=== PASSAGE PROVIDED ===

The more rich a markup language is, the more we may be able to say about how things look. However, this, in and of itself, is not necessarily a good thing. Rich expressions require that rendering technology be complex enough to be able to render the richness. And that all of the environments through which we pass on the way to getting the image rendered are at least able to cope with passing the requests on in a significant way.

So, what we probably need is a markup language that provides support which is only about as rich as the problems that you are working on demand. Years of experience with TeX have allowed me to realize that having a very powerful expressive language at your disposal may be as much of a distraction as it is a source of benefit.

Irrelevant Sidebar #

It might be worth noting that the discussion above is reasonably likely to be a good example of one which might well be useful in some other document in addition to this one. So having the paragraphs filed away in some useful and accessable way would be potentially productive.

Other Forms, Other Blogs (DN)

2/27/2002 3:37 PM

I am still unclear about how to handle the push back in this document, but---since our overall topic has something to do with how ideas are communicated---this very question is probably a reasonable one to discuss here as well.

The `Form' of the Diablog

So far I am assuming that it is appropriate to initial levels of the hierarchy of the outline for a document to establish inherited authorship. Thus if a particular level of outline is initialled, all sections below that are assumed to be authored by author of the higher level until one is encountered with other initials. Then the same recursive rule applies.

Similarly for time. The technology that I currently use to manage the original source of these documents does not make it easy to include `time' in the outline, so I have the habit of beginning each major writing effort with a date time stamp. However, I don't really expect this to be very important, and if it is missing I wouldnt make much of it.

The `Structure' of the Diablog

There are some alternative base forms for the Diablog. Among them are:

Diary;
Wiki; and
Diary with `Snips'.
Each of these is worth consideration.

Chronological Blog - Diary

The Diary Blog is strictly temporal in structure, usually with the most recent entries occuring at the top---the conventional acces point for a Blog.

Wiki

The Wiki is a linked structure of `pages'. Each page deals pretty much with one idea. References to other pages are enforced by some mechanism. For conventional Wikis this is an odd naming convention which allows indexed items to be easily recognized.

Diary with Snips

An alternative form, currently supported by languages like (See Vanilla), is generally a Diary but with some support for the automatic indexing that we would usually associiate with a Wiki.

Consideration of Alternatives

There is a certain flow to a Diablog that simple WIkis would not easily capture. This is probably particularly important because in an ongoing project the time flow is particularly significant, and knowing what is new is central to keeping things moving forward.

In a WIki, or even a structure like this document, it can be difficult to know what is new. For documents that are going to be displayed in a computer based medium, this may not be as serious a problem as it is when we are dealing with paper. This is because we can automate things like lists of recently edited parts of the document.

On the other hand, the gradual organization of material into connected thoughts is also an important part of the process of developing the material. This suggests that some form capability to collect information by topic might be useful. There are at least three possible types:

unindexed Blogs;
hand-indexed Blogs; and
auto-indexed Blogs.

Antville Type Blogs

Antville is a nice example of a blog structure that has many desirable properties. For example, it provides for a nice simple structure to manage the information in each article that is in the blog. It also automatically provides recently edited indications so that it is easy to see what material has been recently modified, even if it is somewhat scattered throughout the document.

===

• STATED GOAL 1:
Write out the stretch of the blog passage from "So, what we" through "here as well.".
The passage and the rows come from unrelated sources.

=== EXERCISE DATA ===

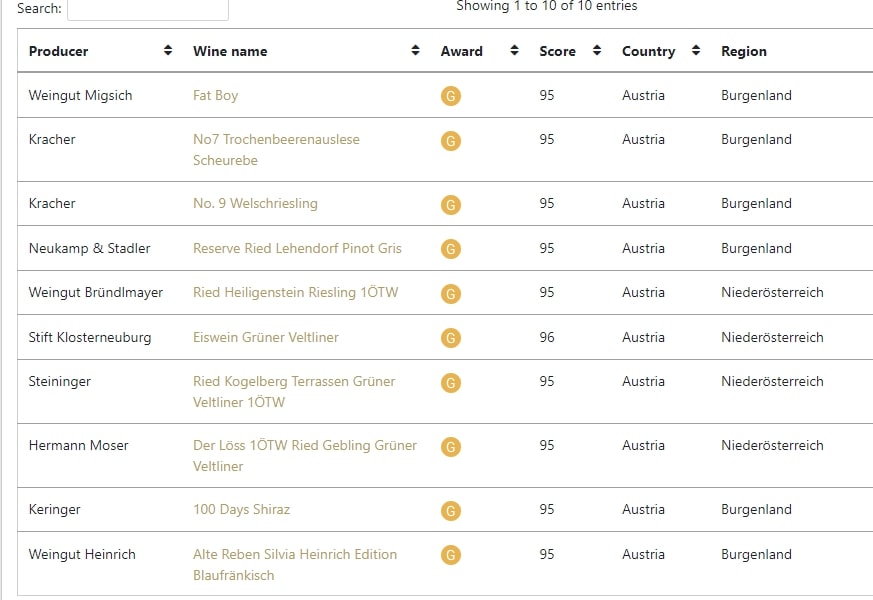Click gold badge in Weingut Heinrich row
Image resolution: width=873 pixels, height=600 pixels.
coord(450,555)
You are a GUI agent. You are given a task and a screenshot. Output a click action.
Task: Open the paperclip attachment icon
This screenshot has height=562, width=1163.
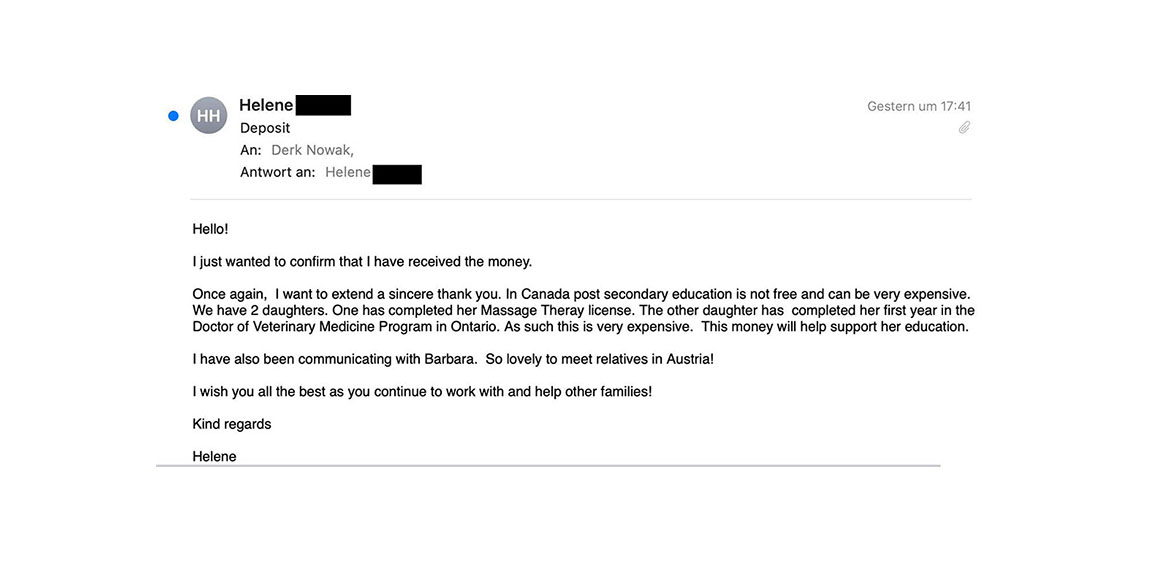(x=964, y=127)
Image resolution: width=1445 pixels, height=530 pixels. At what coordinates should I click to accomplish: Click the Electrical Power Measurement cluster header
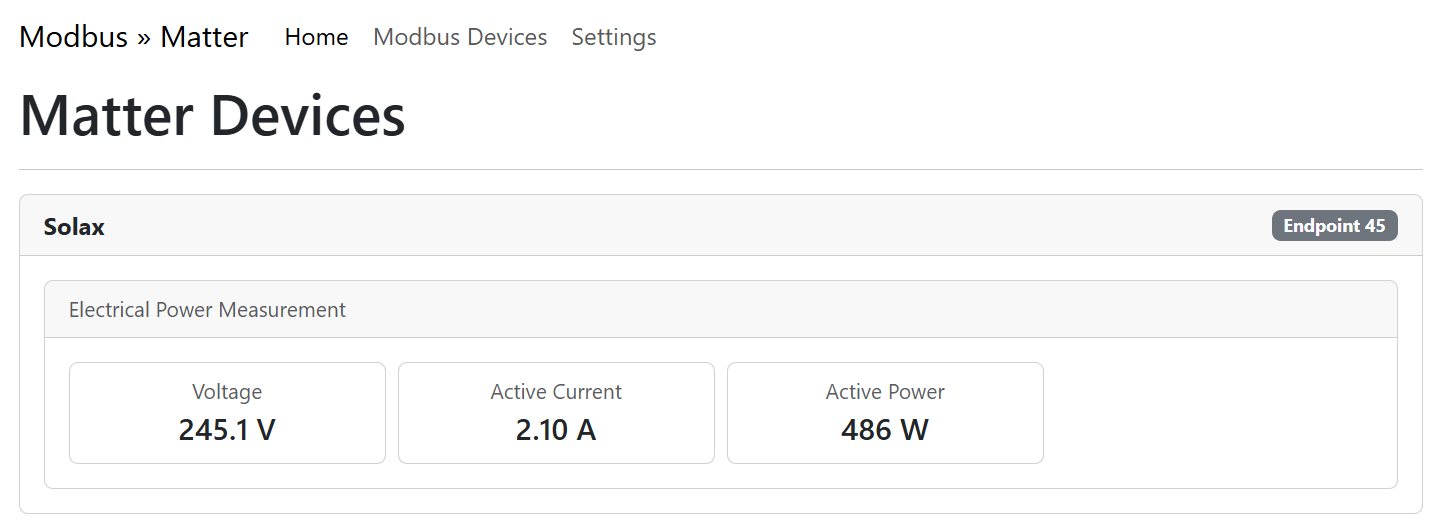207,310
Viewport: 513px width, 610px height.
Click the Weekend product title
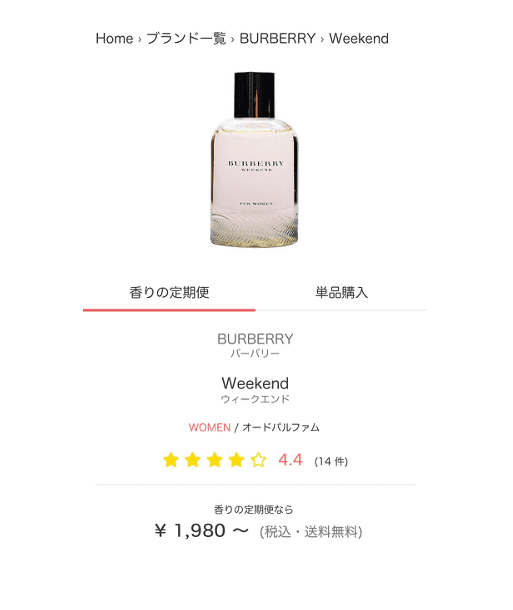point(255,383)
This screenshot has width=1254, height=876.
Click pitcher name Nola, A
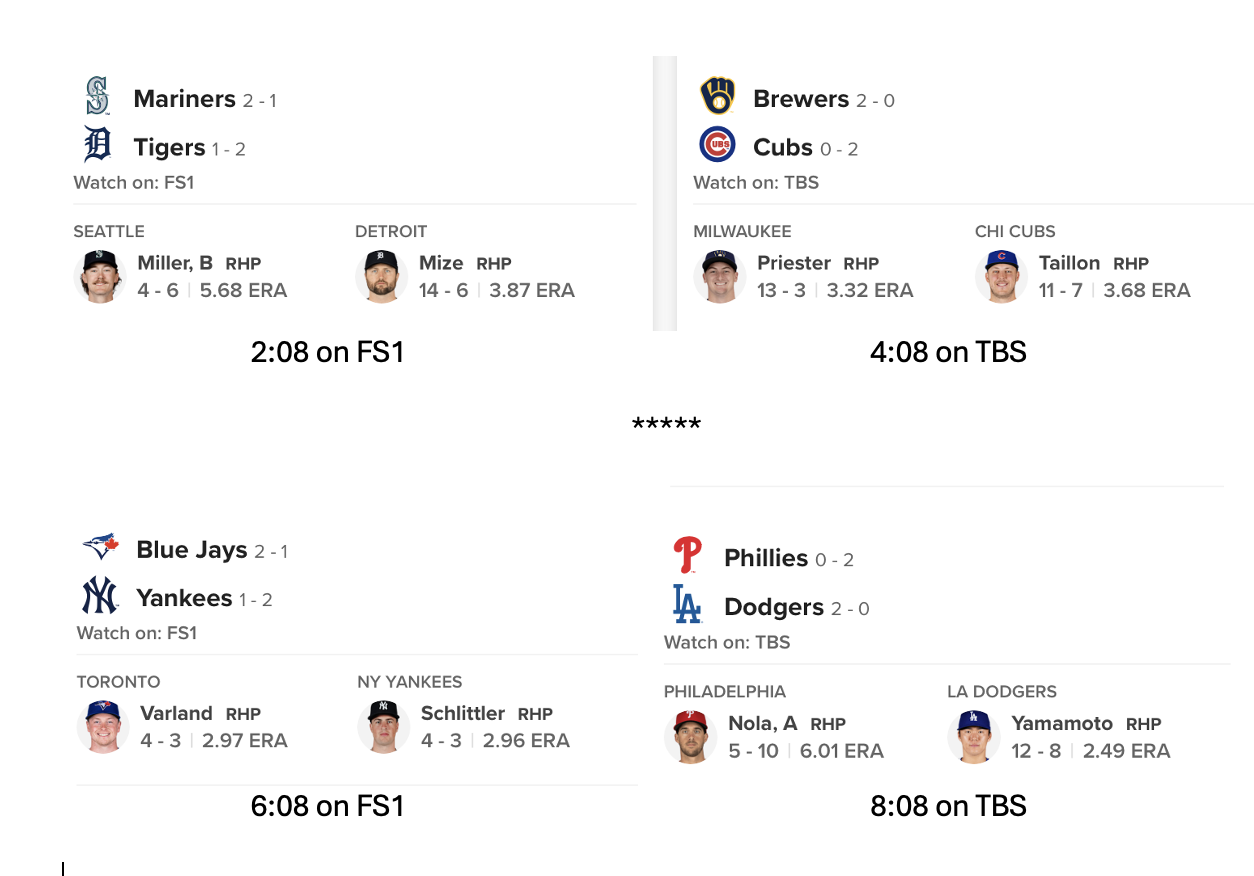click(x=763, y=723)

===
=== EXERCISE DATA ===

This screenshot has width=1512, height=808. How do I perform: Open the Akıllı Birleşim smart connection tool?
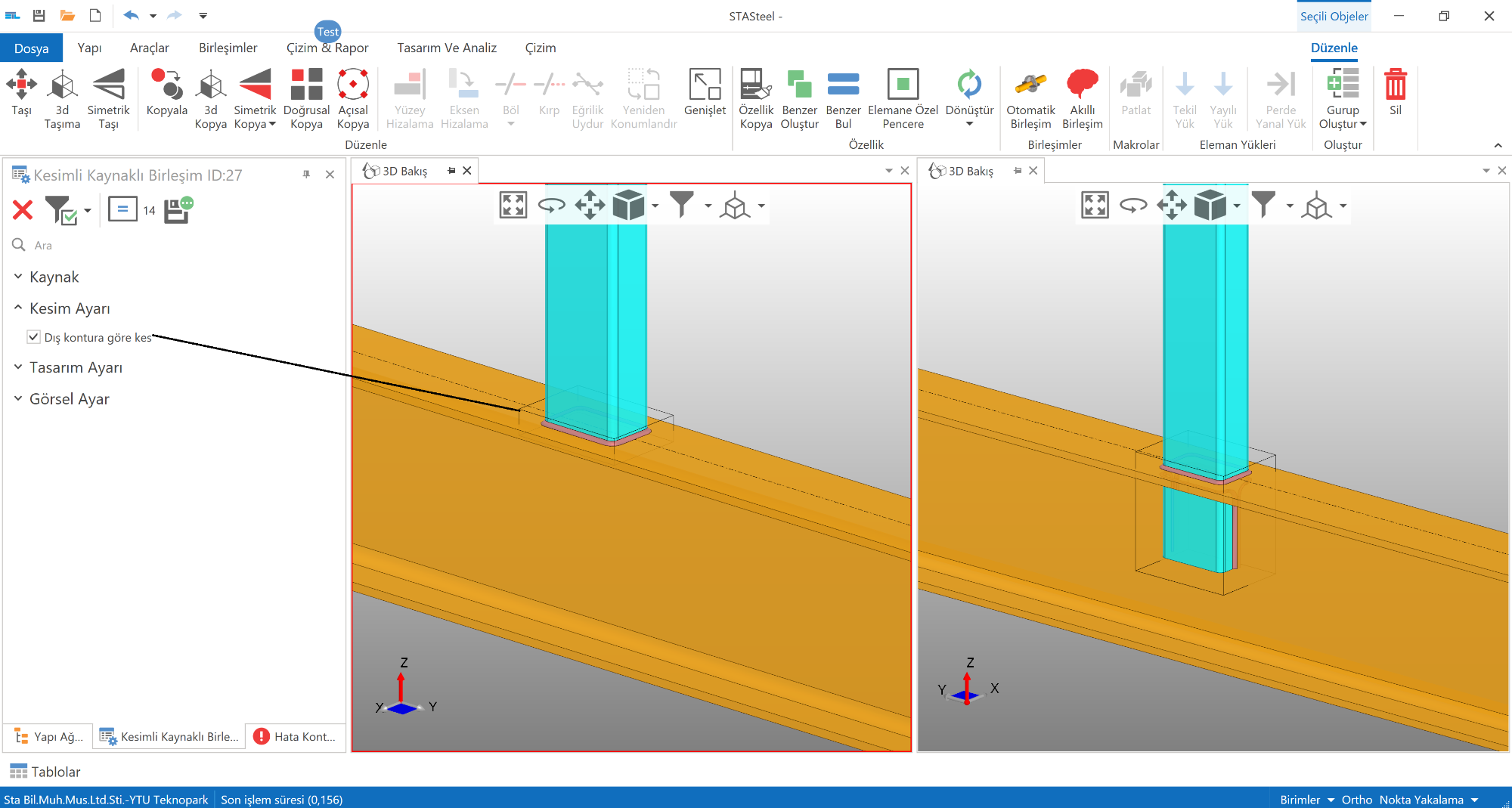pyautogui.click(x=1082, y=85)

===
=== EXERCISE DATA ===

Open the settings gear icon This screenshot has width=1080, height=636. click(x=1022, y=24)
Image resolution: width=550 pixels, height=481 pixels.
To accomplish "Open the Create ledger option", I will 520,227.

===

• STATED GOAL 2:
In the rows, please edit the stretch from the line containing "Image resolution: width=550" through the line containing "I will 520,227.", replacing "ledger" with "invoice". Give back only those lines.

• FULL SOLUTION 1:
So, what we probably need is a markup language that provides support which is only about as rich as the problems that you are working on demand. Years of experience with TeX have allowed me to realize that having a very powerful expressive language at your disposal may be as much of a distraction as it is a source of benefit.

Irrelevant Sidebar #

It might be worth noting that the discussion above is reasonably likely to be a good example of one which might well be useful in some other document in addition to this one. So having the paragraphs filed away in some useful and accessable way would be potentially productive.

Other Forms, Other Blogs (DN)

2/27/2002 3:37 PM

I am still unclear about how to handle the push back in this document, but---since our overall topic has something to do with how ideas are communicated---this very question is probably a reasonable one to discuss here as well.

• FULL SOLUTION 2:
Image resolution: width=550 pixels, height=481 pixels.
To accomplish "Open the Create invoice option", I will 520,227.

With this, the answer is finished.